I see you call process_telemetry but no where do i see that you are saving the data to the SD card?

When you say the data is out of sync, do you mean that the packet contains some data from one packet and data from another packet?

If somewhere you are saving the data to the SD card, are you sure you're not getting another interrupt before the data is saved? Thus, your latter part of the packet is being written over with new data?

Toggle an LED when it starts the process of saving the data and toggle again when it finishes saving the data. Then you can see if the toggle happens in between each UART packet.

T

tjaekel

Visitor II

Myself, I would think about these approaches to solve the issue:

1. receive a permanent stream and find the packet in receiver buffer:

Keep going to receive all what you see and place it in a buffer. The buffer should be at least twice the size of the packets, e.g. 20 bytes - or even longer, e.q. for Nx packet size (as 10 bytes). The buffer wraps to start (not a FIFO buffer with shifting inside the buffer).

When you have a finished DMA (assuming: using DMA and waiting for 10 bytes): iterate over the buffer and use the CRC check as indication where a packet seems to be correct:
Take 10 bytes from location 0, build CRC, if it mismatches: shift to start now to location 1 and do all again. Do this "incremental" move of packet start pointer until you find a correct CRC. Then the packet should be found.

Now you would know the "offset" where packets start in buffer. Keep going now to take packets with the "found offset".
(and bear in mind when the buffer wraps to beginning because buffer was full).

If the offset was found once - it should be clear where the packet starts are.
But you have to do all the time again when you do not keep going with this process, or you have a lost packet (start over with this "synchronization").

See David Littel's comment

2. Use the gap (time elapsed) to sync:

When you have for sure a difference between the gap the bytes of a packet are sent and the duration where nothing is sent - use this as indication where a new packet comes in:

Use UART in INT mode (not DMA), so, for every received byte you get an interrupt. This stores the bytes received in a buffer.

Measure now the elapsed time (e.g. via HAL_GetTick() ). If you see now that the next following byte comes 100 ms later (as the bytes before) - check the length received when you have started. Count on every INT the number of bytes you got and remember the time stamp.

If you see now, there was a gap (larger time now between two bytes) but you have not counted up yet to 10 (bytes received): the packet which you have in memory is incomplete: discard it and start again: back to buffer start, back to INT counter 0 and do again: receive and count, measure difference on time stamps. You should get now 10 bytes in a row before you see again "a gap" on time stamps. These 10 bytes are now your valid packet.

It works only in INT mode, with "single-byte" reception and measuring on every byte received the time (comparing time stamps).
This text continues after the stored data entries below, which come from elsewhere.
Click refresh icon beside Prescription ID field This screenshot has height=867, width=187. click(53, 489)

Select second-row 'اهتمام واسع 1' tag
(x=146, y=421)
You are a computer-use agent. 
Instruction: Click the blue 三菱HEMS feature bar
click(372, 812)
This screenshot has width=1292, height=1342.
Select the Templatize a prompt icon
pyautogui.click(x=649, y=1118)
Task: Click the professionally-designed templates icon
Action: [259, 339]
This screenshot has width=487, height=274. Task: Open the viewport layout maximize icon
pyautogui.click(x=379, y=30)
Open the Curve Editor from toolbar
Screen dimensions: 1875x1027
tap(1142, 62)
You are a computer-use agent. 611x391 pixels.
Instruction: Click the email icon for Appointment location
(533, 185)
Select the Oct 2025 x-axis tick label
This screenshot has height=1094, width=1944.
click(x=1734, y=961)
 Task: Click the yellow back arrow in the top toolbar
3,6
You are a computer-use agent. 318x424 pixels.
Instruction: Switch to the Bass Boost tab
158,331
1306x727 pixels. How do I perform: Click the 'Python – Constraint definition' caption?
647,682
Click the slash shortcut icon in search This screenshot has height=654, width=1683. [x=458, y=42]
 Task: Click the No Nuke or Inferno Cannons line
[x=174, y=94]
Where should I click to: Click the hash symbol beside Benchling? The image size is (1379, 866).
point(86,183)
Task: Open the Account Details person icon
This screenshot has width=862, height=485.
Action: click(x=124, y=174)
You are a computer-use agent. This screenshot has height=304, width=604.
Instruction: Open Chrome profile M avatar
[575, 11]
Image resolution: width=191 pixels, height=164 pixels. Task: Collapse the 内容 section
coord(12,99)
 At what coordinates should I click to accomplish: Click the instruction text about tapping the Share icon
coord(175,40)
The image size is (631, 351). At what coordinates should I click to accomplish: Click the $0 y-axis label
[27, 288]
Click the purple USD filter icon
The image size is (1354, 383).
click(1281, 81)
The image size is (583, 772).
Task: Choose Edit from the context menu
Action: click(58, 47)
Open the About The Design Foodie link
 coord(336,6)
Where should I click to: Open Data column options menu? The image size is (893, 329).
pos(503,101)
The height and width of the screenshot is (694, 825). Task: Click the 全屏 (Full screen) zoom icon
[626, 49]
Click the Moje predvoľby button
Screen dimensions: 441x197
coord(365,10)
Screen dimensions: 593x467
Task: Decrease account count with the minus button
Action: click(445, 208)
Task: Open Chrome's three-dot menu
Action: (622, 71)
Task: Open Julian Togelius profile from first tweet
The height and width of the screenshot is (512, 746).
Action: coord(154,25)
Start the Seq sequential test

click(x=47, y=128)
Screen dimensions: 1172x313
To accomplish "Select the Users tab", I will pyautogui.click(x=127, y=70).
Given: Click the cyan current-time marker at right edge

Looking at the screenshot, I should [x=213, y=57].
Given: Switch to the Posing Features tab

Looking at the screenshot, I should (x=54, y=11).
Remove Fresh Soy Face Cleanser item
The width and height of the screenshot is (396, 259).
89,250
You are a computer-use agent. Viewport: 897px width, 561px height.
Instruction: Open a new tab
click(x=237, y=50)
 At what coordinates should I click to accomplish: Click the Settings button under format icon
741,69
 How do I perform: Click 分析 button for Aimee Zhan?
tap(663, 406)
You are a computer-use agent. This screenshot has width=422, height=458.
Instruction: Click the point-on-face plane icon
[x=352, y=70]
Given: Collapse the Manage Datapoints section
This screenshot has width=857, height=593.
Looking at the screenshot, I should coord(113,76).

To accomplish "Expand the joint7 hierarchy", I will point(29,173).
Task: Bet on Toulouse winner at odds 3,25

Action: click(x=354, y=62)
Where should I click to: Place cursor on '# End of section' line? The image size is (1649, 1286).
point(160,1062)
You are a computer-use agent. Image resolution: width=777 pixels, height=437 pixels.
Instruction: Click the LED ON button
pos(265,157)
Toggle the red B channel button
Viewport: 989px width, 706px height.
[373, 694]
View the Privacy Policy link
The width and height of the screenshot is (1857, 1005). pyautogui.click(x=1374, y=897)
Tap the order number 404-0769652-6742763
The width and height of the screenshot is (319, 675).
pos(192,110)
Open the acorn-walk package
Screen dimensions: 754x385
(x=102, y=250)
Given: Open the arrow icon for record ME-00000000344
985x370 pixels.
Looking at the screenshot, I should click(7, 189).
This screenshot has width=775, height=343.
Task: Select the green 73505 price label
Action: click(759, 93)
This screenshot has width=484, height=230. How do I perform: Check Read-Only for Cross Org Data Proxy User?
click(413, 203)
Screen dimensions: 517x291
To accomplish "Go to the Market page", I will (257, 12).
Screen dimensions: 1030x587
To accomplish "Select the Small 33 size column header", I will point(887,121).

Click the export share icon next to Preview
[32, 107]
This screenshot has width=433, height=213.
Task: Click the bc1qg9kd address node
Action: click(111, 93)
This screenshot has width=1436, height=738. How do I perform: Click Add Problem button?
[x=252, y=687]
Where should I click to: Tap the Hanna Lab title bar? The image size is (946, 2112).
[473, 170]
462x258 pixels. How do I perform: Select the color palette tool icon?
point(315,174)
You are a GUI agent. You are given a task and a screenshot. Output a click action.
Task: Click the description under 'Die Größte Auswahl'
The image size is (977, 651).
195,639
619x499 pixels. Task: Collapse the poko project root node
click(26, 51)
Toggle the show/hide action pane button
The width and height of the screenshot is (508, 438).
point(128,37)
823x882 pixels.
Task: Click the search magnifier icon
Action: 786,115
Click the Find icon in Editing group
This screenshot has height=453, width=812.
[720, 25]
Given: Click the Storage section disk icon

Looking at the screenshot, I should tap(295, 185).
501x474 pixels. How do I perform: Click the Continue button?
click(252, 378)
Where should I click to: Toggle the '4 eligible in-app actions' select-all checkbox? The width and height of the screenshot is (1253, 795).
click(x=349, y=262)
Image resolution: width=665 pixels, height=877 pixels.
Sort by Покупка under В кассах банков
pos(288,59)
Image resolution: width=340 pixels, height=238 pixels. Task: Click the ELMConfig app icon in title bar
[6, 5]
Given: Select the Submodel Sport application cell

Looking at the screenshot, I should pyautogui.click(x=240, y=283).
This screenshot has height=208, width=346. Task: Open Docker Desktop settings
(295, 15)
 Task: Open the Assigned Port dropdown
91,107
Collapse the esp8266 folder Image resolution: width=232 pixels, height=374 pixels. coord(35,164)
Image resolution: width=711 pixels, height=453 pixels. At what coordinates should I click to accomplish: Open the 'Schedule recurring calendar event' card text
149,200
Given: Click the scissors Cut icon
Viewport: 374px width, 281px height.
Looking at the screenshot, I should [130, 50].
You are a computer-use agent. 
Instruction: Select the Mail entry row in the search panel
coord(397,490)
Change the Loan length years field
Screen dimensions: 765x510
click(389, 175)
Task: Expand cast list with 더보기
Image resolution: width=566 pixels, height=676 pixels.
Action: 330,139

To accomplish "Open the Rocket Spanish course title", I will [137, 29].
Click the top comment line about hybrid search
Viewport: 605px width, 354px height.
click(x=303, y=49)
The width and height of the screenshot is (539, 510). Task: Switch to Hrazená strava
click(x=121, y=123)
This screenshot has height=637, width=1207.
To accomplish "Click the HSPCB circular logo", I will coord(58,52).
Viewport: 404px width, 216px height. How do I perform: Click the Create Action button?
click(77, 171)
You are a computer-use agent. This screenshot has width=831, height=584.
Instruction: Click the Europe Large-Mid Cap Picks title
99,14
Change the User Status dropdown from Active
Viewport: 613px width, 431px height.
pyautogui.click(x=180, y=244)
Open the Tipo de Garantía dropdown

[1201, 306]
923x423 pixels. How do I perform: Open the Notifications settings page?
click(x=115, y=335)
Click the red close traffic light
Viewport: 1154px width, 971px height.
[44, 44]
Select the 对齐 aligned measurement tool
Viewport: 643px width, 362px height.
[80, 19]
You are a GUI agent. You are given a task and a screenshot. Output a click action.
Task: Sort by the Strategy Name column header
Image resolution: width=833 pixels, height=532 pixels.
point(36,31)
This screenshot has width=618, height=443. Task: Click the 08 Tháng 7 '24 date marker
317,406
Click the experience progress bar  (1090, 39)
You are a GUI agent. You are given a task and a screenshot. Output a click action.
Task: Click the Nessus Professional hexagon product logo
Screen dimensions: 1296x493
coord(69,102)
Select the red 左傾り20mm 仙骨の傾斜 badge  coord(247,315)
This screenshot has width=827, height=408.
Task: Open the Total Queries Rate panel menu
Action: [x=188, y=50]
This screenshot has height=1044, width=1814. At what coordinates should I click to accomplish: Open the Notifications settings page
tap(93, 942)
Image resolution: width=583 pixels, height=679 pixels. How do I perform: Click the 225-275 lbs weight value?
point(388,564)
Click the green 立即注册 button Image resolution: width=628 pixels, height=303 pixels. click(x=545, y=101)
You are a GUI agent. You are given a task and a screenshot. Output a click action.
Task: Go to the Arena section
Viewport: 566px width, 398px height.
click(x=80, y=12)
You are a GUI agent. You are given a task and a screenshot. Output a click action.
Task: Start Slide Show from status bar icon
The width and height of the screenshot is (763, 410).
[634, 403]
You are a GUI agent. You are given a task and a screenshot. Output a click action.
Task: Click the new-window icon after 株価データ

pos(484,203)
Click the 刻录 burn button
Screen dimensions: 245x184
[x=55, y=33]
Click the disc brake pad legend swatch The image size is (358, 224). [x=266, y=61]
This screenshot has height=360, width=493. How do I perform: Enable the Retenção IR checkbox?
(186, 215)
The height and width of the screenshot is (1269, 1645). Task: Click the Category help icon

Not possible in DMA mode!

3. Monitor the external "sync" signal:

As I understood from previous comments: there is a signal which triggers the device to send these 10 bytes.
Why you cannot use this signal as "packet start" indication?
Configure a GPIO with INT (raising or falling edge), connect this signal as input to your MCU. When the two external devices are "talking" now to each other, you monitor this signal. You get a GPIO INT (with an edge) and this is an indication for you as: "now, make the UART Rx hot, be prepared to listen and to store the next 10 bytes in a buffer".

Now you should be in sync with the byte stream and you have locked onto the packets.

D

David Littell

Graduate II

You don't have to bother with synchronization, just save everything you receive to the telemetry file. Whatever processes that file later can use the CRC to delineate the 10-byte blocks. Any telemetry processing has to check the CRC anyway so use that requirement to simplify your recording code.

An efficient buffering scheme depends on how helpful your UART DMA is (a 20-byte circular with half-complete and complete interrupts is what you really want) and your filesystem's preferred blocking.

T

Tesla DeLorean

Graduate II

This, perhaps buffering with much larger blocks that are sector/cluster sized/aligned

There's also a COTS implementation using the STM32F411, these can be reprogrammed with custom code, but basically fire-hoses data from the serial port onto files on the MicroSD card.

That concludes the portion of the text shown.